What the task requires
Every line from the one with "The image size is (621, 627)." through the end of the entries below must be retyped exactly, and only those lines. The pictures are not part of the copy.
____ Material provided
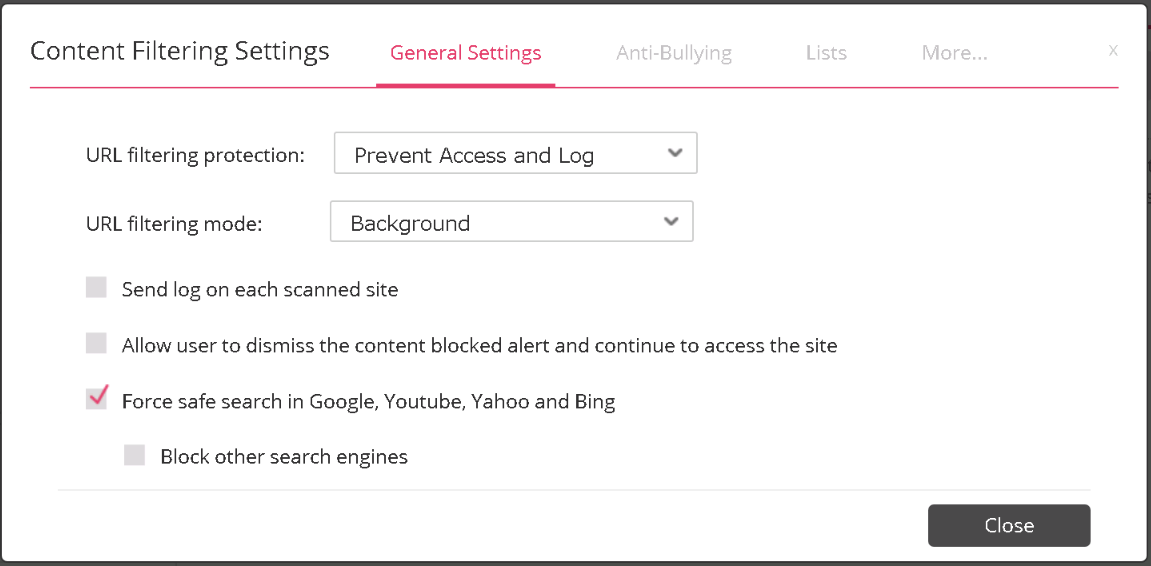Click the URL filtering protection label
The image size is (1151, 566).
point(195,156)
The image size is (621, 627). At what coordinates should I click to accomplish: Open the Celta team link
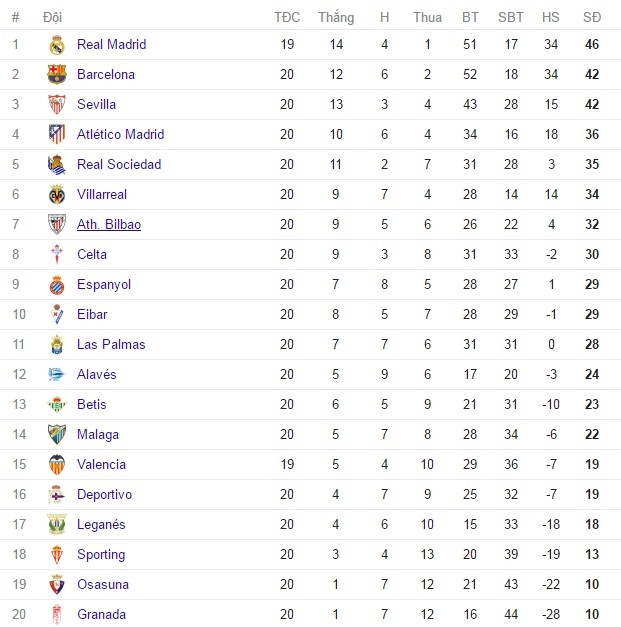click(92, 254)
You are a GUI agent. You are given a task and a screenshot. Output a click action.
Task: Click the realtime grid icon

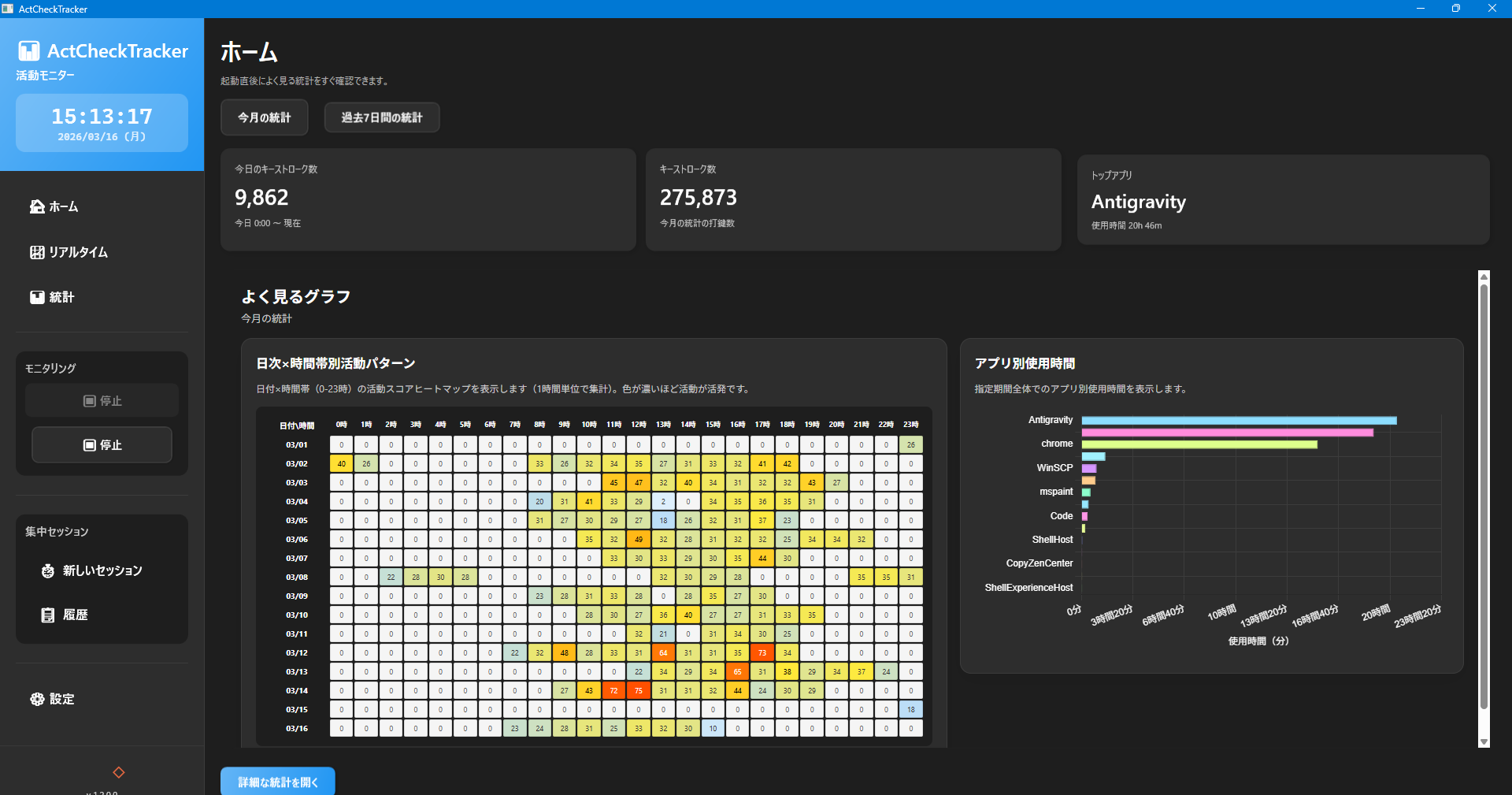pos(37,252)
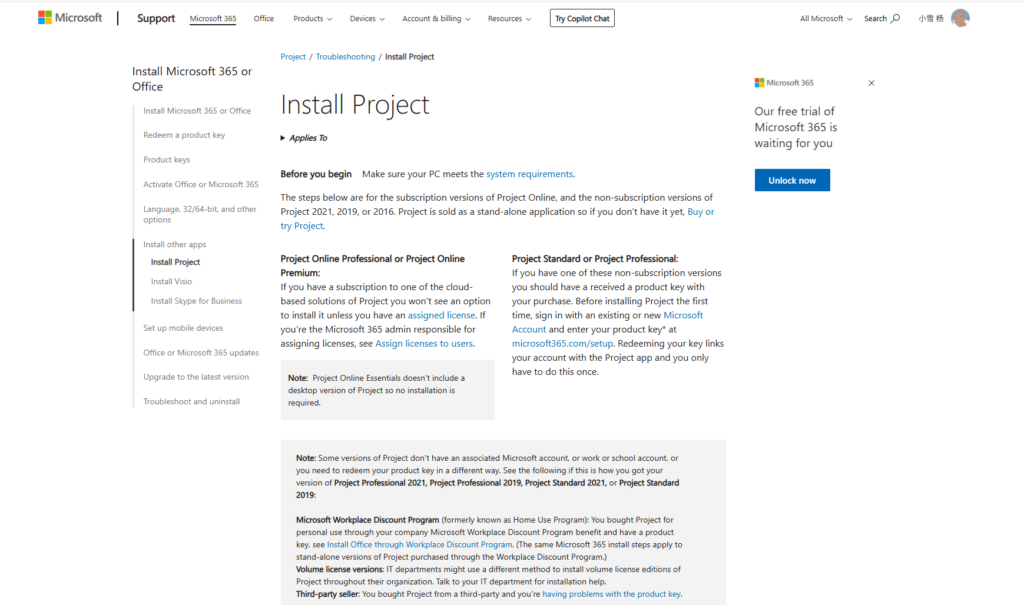Click Troubleshooting in the breadcrumb
Viewport: 1024px width, 605px height.
[345, 57]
________
Written answer
The image size is (621, 627). At what coordinates should I click to accomplish: Open the Celta team link
click(92, 254)
You are a GUI agent. You are given a task and a screenshot. Output a click action.
Task: Click the realtime grid icon

pos(37,252)
Click Troubleshooting in the breadcrumb
Viewport: 1024px width, 605px height.
[345, 57]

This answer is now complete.